# ASSIGNMENT:
Everything below from the line with "How do I perform: Open" through the line with "This screenshot has" should be copied exactly, and nothing else; leave out the pictures.

[Opening TASK INPUTS section]

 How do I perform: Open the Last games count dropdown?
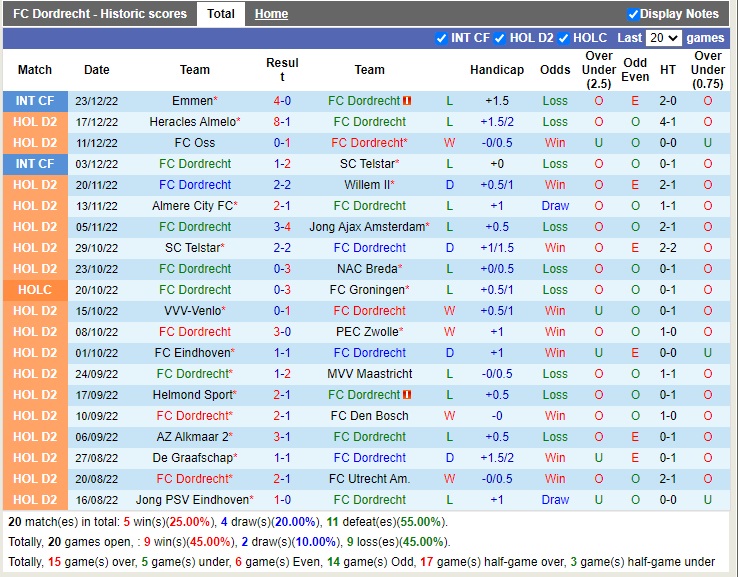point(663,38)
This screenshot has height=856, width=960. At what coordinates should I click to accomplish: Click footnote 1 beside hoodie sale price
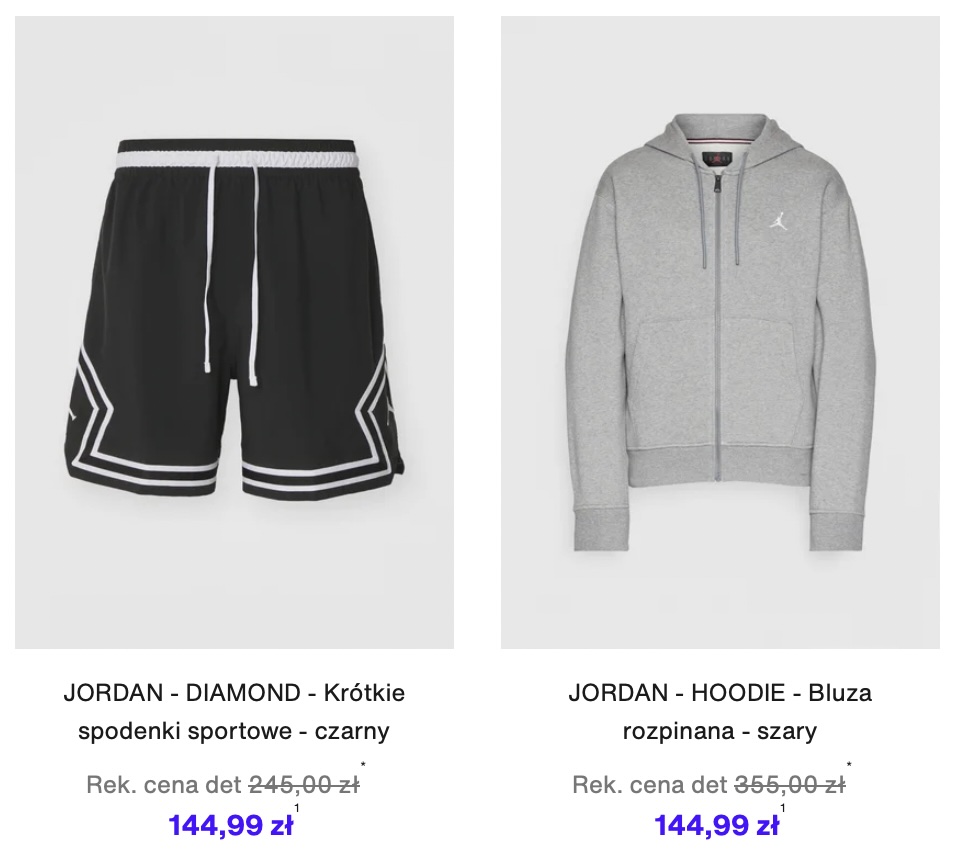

[Closing TASK INPUTS section]
[Opening TASK INPUTS section]

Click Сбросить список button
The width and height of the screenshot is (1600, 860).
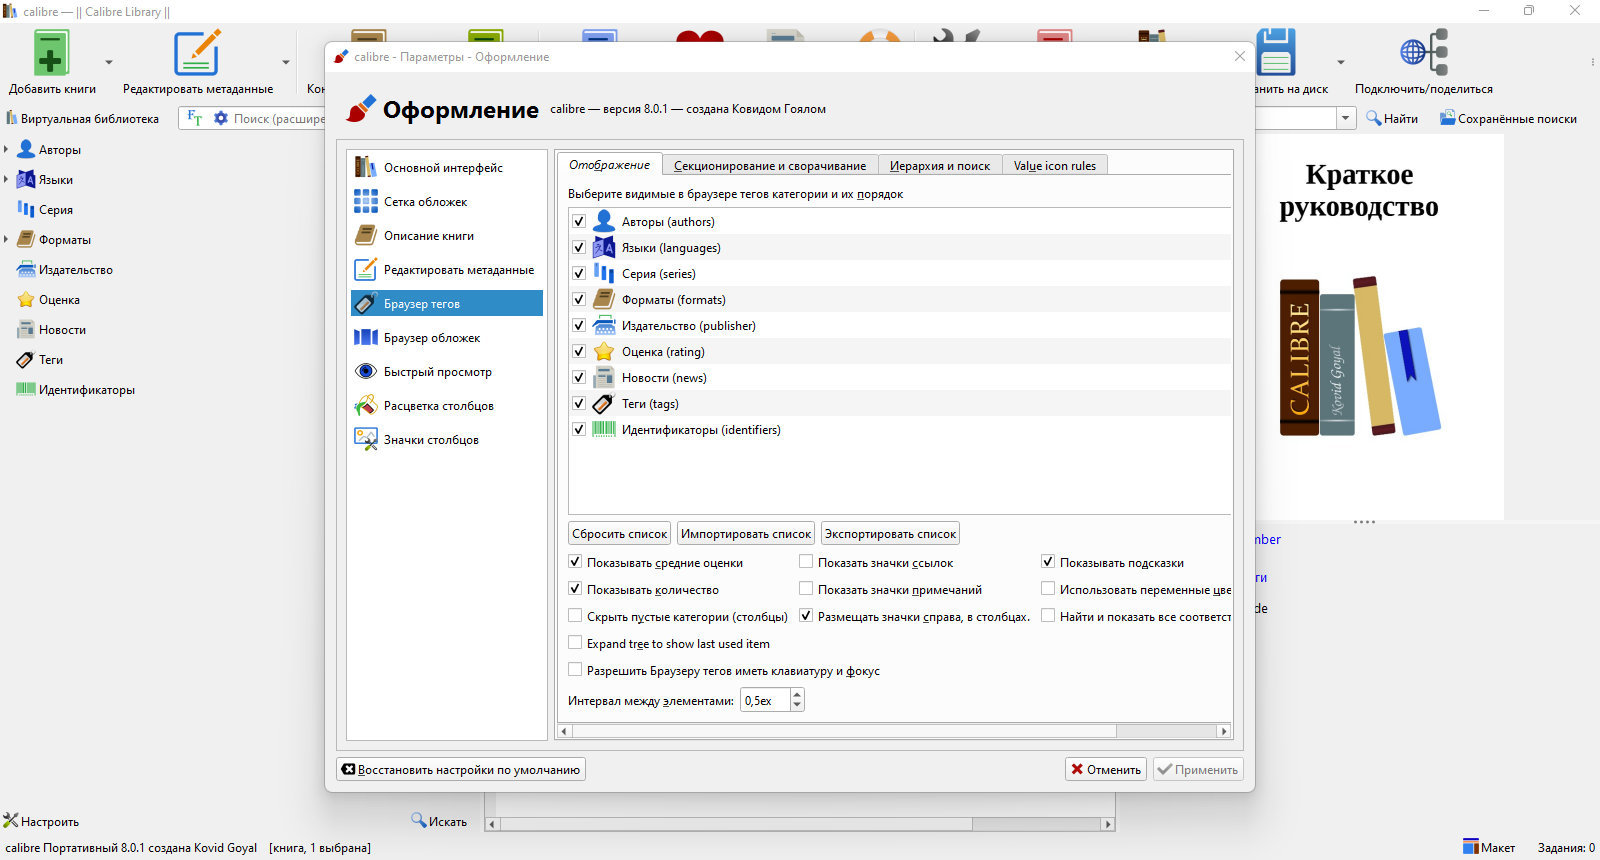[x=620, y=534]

[Closing TASK INPUTS section]

# SOLUTION BELOW:
 How do I perform: Open the Last games count dropdown?
point(663,38)
This screenshot has height=856, width=960. At what coordinates should I click to accomplish: Click footnote 1 beside hoodie sale price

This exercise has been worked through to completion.